Eine Konzentration auf primär ökonomisch verwertbare Forschungsdisziplinen läge damit ebenso im Bereich des Möglichen wie die Nichtförderung aus politisch- ideologischen Motiven. Da die Länder die Träger der Hochschulen sind, ist ihre aktive Mitwirkung an der Förderung der Hochschulforschung (DFG) ohnehin unerlässlich.


Ebenso notwendig ist aus Sicht der Hochschulen die gemeinschaftliche Finanzverantwortung von Bund und Ländern beim Hochschulbau; der ja nicht nur den Neubau, sondern vor allem auch große Sanierungen und die Ausstattung mit großen Laborgeräten für die experimentellen Fächer umfasst. Der ausgleichende Mechanismus der Bund-Länder-Finanzierung hat sich in der Vergangenheit als zuverlässiger Motor für den Hochschulbau erwiesen. Nur dank des gemeinsamen Vorgehens von Bund und Ländern, gemeinschaftlicher Finanzanstrengungen und gemeinsamer an Qualitätskriterien orientierter Planungsprozesse ist es möglich gewesen, Ausbau, Sanierung der Hochschulen und Ausstattung mit wissenschaftlichem Großgerät einigermaßen unabhängig von der Finanzkraft einzelner Länder zu sichern. Dies muss auch in Zukunft gewährleistet sein. Bis zum Jahre 2013 ist mit weiter steigenden Studierendenzahlen zu rechnen. Erst danach wird der demographische Trend wirken und die Zahlen werden sich auf hohem Niveau einpendeln. Wird die Studierendenquote weiterhin - wie geplant - angehoben, werden die Studierendenzahlen aber weiter steigen. Auch ist der enorme Sanierungsbedarf der Hochschulbauten der späten 70er und 80er Jahre und in den neuen Ländern nicht zu bestreiten. Der Wissenschaftsrat kritisiert den "Stau" seit Jahren.

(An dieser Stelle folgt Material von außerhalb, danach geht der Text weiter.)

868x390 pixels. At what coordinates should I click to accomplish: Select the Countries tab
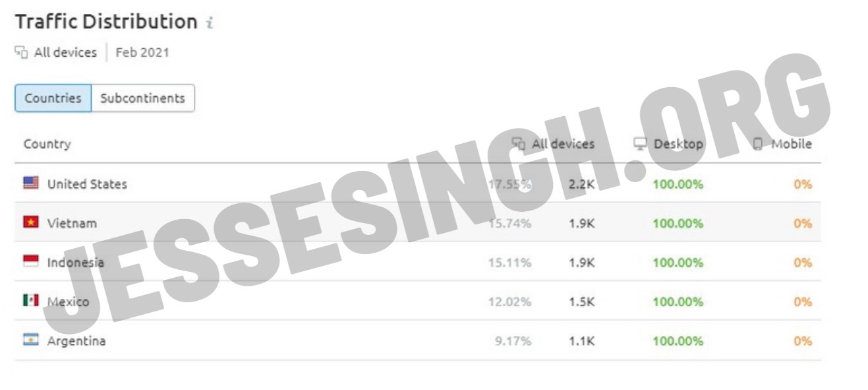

Die Hochschulen sehen die Gefahr, dass mit der Abschaffung der Gemeinschaftsaufgabe der Hochschulbau in vielen Ländern gänzlich zum Erliegen kommt. Wenn die Bundesmittel entfallen, sind viele Länder finanziell überfordert. Selbst wenn sichergestellt würde, dass die Mittel in bisheriger Höhe an die Länder flössen, wäre nicht auszuschließen, dass diese Mittel in vielen Ländern nicht wie bisher in die Hochschulen investiert, sondern für andere Zwecke herangezogen würden, weil der Druck rechtlicher Verpflichtung entfiele. Mit der wissenschaftlichen Kommission des Wissenschaftsrates sieht die Hochschulrektorenkonferenz die Gefahr, dass es damit auch zu einer Wettbewerbsverzerrung zwischen den Hochschulen und den besser ausgestatteten außeruniversitären Forschungseinrichtungen kommt, dass noch mehr Wissenschaftler die Hochschulen verlassen, in die außeruniversitäre Forschung oder ins Ausland abwandern.


Durch die Abschaffung der Gemeinschaftsaufgabe würde das Hochschulsystem in seiner Leistungsfähigkeit beeinträchtigt. Damit würde auch gleichzeitig das Innovationspotential, das die Wirtschaft mit qualifizierten Kräften und mit forschungsbasierten Erfindungen versorgt, nachhaltig geschwächt.


Mit der Abschaffung der Gemeinschaftsaufgabe würde man sich aber auch eines wichtigen länderübergreifenden Koordinierungsinstrumentes begeben, das kostspielige Parallelprojekte in mehreren Ländern ebenso verhindern kann wie die gleichzeitige Schließung bestimmter Wissenschaftsbereiche an verschiedenen Orten. Zweifelsohne kann und muss das derzeitige Verfahren für die Bewertung und Bewilligung der Vorhaben effektiver gestaltet werden. Dies ist aber kein Argument für die komplette Abschaffung der gemeinsamen Planungs- und Finanzverantwortung von Bund und Ländern für den Ausbau und die Sanierung der Hochschulen.


Die gemeinsame Bildungsplanung von Bund und Ländern, die zur Zeit von der Bund-Länder-Kommission für Bildungsplanung und Forschungsförderung wahrgenommen wird, kann auch in Zukunft nicht ersatzlos entfallen. Die Hochschulen sehen einen Widerspruch zwischen der Europäisierung und Globalisierung von Bildung und Forschung auf der einen Seite und einen Rückzug in die reine Landespolitik verschieden großer und verschieden leistungsfähiger Bundesländer, auf der anderen Seite. Gerade angesichts der Defizitanalysen des deutschen Bildungssystems ist eine gewisse länderübergreifende Koordination ebenso nötig wie auch die Finanzierung gemeinsamer für die Hochschulen außerordentlich hilfreicher, Sonder-Programme (wie des HWP). Sollte die Bund-Länder-Kommission aufgelöst werden, müsste die Aufgabe für den Wissenschaftsbereich vom Wissenschaftsrat verantwortlich wahrgenommen werden.